#### Document
## BEGIN

Introduction

Complex magnetic oxides display intriguing bulk and surface properties that make these materials very promising candidates for spintronics and other magnetic applications1. However, controlling material stoichiometry and homogeneity is extremely difficult, especially at the nanoscale. Therefore, the characterisation of various nanoscale features that may affect certain material parameters is important for enabling the manufacture of robust and reproducible devices.

Scanning tunnelling microscopy (STM) and spectroscopy (STS) are powerful tools for characterising the nanoscale properties of surface electronic states, acquiring local information without significant lateral averaging2,3.

Achieving an atomic-scale resolution in the STM imaging of manganites is an arduous task due to both the non-ideal atomically smooth surface topology and the high charge delocalisation4,5,6. The information obtained to date is sparse and does not provide a general or quantitative understanding of manganite surface features. To try to overcome these deficits, we investigated ultrathin films of the prototypical manganite La0.7Sr0.3MnO3 (LSMO). Our investigation of this material was particularly motivated by its relevance to organic spintronics devices7,8,9. Thicknesses of just 2–3 nm ensure sufficient damping of the system metallicity and simultaneously decrease the number of statistical defects, which increases with thickness. Investigating such systems allowed us to unambiguously image the atomic structures of ultrathin films of LSMO. Our results provide new insights into the surface properties of manganites as well as suggesting a new mechanism for the film growth of such complex materials. We detected a minority phase dispersed on a stoichiometric crystalline matrix; this phase consisted of small (less than tens of nm2) non-stoichiometric islands that represent a kinetic intermediate of single-layer growth. We propose a phenomenological mechanism for the formation of such defects suggesting that they are characteristic features of all manganite films, although the detection of these defects is mainly obstructed at greater thicknesses.

## END

#### Problem 1
Swap "Instruction" for "Goal" in the stretch of records from the line containing "Where should I click to: Select" through the line containing "click(136, 797)", and return only those lines with everything else left unchanged.
The records that come next are separate material with no connection to the introduction.

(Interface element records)
## BEGIN

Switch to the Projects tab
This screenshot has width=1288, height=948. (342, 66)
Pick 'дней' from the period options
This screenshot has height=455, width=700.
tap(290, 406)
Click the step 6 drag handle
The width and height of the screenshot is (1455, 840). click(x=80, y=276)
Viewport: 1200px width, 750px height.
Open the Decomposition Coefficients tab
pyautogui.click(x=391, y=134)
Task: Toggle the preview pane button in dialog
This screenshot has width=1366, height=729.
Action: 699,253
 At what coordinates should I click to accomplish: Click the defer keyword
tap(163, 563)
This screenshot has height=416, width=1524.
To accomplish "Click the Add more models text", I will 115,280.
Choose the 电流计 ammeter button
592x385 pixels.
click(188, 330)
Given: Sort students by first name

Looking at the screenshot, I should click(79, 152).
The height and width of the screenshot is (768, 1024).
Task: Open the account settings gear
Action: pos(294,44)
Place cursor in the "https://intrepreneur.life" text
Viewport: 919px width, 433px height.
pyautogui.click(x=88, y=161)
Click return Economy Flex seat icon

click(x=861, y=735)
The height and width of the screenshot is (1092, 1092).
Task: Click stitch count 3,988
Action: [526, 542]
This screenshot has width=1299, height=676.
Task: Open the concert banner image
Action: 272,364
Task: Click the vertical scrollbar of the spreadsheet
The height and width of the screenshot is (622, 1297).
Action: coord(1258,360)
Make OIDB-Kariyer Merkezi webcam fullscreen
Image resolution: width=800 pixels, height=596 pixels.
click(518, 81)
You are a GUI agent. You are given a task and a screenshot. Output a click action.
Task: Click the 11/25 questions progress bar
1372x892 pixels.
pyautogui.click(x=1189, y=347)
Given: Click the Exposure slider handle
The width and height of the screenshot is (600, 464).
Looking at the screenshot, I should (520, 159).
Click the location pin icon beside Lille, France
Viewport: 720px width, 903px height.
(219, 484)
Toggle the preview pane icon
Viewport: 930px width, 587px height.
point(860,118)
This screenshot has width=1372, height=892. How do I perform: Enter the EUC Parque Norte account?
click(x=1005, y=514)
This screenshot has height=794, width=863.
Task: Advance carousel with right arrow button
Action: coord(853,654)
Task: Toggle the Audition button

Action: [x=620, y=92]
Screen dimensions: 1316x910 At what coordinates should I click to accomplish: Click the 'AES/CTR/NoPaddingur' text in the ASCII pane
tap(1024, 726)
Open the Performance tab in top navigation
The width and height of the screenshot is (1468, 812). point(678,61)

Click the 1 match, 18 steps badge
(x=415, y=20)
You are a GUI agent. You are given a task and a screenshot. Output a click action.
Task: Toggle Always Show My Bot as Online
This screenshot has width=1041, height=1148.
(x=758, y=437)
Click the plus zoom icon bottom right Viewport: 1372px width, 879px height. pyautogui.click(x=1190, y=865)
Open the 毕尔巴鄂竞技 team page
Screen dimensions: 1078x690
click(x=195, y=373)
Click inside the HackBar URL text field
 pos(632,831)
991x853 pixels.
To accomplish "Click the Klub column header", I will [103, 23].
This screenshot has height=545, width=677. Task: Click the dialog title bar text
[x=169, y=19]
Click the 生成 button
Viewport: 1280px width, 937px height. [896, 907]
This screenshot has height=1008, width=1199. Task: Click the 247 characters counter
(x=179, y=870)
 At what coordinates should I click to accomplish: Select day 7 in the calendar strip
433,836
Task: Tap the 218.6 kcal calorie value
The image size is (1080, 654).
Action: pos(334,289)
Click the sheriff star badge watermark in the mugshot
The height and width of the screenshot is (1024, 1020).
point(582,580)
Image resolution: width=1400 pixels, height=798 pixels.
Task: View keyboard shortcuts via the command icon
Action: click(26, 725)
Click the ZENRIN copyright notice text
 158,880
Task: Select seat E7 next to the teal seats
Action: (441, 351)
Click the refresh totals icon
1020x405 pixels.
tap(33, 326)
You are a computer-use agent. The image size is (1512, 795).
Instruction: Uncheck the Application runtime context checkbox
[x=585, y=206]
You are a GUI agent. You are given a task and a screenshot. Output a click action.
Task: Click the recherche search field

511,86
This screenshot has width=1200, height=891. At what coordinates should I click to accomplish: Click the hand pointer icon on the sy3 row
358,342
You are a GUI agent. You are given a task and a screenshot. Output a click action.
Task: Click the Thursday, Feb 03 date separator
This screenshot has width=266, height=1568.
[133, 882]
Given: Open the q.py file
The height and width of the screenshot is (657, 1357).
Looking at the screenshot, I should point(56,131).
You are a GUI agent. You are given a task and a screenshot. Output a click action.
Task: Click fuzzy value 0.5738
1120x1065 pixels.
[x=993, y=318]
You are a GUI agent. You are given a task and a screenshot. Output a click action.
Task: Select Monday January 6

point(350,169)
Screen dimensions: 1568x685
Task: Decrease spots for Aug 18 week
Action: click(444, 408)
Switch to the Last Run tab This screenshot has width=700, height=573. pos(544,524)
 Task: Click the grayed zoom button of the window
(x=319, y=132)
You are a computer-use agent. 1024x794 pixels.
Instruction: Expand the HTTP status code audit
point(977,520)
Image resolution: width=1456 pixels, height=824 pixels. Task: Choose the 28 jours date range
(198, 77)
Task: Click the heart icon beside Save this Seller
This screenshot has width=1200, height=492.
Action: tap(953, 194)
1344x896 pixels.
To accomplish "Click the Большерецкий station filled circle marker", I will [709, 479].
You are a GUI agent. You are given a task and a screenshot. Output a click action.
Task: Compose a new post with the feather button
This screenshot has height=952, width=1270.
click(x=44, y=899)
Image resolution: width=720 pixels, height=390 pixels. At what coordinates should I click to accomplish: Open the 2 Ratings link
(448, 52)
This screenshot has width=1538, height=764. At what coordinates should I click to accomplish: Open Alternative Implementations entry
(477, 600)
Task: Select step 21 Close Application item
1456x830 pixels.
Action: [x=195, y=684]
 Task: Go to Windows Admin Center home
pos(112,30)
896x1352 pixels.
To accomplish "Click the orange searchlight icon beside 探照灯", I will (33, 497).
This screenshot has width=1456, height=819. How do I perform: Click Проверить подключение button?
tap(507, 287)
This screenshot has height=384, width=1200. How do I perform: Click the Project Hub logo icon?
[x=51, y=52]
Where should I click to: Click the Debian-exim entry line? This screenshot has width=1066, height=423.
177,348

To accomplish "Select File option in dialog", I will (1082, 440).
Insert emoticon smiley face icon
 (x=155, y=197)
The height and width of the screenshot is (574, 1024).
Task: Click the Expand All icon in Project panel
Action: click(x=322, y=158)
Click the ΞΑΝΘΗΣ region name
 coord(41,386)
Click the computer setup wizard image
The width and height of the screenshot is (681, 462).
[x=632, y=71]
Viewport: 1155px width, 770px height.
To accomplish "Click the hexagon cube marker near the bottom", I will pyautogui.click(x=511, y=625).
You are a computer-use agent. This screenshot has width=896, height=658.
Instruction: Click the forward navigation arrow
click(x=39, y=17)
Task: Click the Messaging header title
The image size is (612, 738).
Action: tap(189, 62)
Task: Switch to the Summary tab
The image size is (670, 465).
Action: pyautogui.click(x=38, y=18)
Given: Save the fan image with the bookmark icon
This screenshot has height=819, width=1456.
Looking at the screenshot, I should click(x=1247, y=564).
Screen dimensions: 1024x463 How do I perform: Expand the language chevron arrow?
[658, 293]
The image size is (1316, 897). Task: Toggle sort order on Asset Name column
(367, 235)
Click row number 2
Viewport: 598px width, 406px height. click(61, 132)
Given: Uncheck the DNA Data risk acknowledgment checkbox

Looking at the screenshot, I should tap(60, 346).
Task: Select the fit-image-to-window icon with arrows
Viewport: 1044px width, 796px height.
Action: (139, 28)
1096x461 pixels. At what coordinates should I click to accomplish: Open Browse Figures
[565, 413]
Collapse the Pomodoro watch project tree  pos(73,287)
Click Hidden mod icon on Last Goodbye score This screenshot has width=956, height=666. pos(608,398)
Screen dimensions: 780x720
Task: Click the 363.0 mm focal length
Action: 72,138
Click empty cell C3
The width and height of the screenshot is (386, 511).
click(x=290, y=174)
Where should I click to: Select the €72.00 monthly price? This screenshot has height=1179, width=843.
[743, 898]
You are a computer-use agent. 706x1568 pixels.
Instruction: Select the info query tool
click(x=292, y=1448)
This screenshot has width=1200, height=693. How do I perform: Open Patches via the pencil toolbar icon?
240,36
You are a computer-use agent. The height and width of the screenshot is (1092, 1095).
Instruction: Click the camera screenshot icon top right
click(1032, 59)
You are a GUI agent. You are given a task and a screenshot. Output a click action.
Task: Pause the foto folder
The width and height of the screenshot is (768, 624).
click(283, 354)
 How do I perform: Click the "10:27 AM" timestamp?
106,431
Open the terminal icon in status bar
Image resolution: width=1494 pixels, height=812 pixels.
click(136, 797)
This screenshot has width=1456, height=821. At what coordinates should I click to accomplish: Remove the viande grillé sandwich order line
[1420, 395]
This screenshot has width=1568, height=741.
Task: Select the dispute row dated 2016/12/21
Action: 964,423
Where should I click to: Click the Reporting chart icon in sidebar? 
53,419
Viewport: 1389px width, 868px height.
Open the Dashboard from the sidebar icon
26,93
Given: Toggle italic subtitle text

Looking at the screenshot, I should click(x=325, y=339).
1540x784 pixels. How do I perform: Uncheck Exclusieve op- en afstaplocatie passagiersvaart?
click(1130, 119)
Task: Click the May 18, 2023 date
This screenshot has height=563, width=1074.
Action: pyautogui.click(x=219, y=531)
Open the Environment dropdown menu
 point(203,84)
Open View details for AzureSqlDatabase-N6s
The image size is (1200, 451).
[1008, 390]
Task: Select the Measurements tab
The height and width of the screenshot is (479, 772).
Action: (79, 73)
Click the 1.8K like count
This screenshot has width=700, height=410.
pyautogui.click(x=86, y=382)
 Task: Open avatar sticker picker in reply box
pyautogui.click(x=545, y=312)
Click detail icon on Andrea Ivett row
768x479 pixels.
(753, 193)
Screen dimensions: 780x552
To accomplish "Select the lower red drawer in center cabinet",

## END

#### Problem 2
Answer these questions using the introduction:
(a) Which manganite did the researchers investigate as ultrathin films?
(b) What thickness did those films have?
(c) What size are the non-stoichiometric islands that make up the minority phase?

#### Exercise result 1
Where should I click to: Select the €72.00 monthly price? This screenshot has height=1179, width=843.
[743, 898]
You are a computer-use agent. 706x1568 pixels.
Goal: Select the info query tool
click(x=292, y=1448)
This screenshot has width=1200, height=693. How do I perform: Open Patches via the pencil toolbar icon?
240,36
You are a computer-use agent. The height and width of the screenshot is (1092, 1095).
Goal: Click the camera screenshot icon top right
click(1032, 59)
You are a GUI agent. You are given a task and a screenshot. Output a click action.
Task: Pause the foto folder
The width and height of the screenshot is (768, 624).
click(283, 354)
 How do I perform: Click the "10:27 AM" timestamp?
106,431
Open the terminal icon in status bar
Image resolution: width=1494 pixels, height=812 pixels.
click(136, 797)

#### Exercise result 2
(a) La0.7Sr0.3MnO3 (LSMO)
(b) 2–3 nm
(c) Less than tens of nm2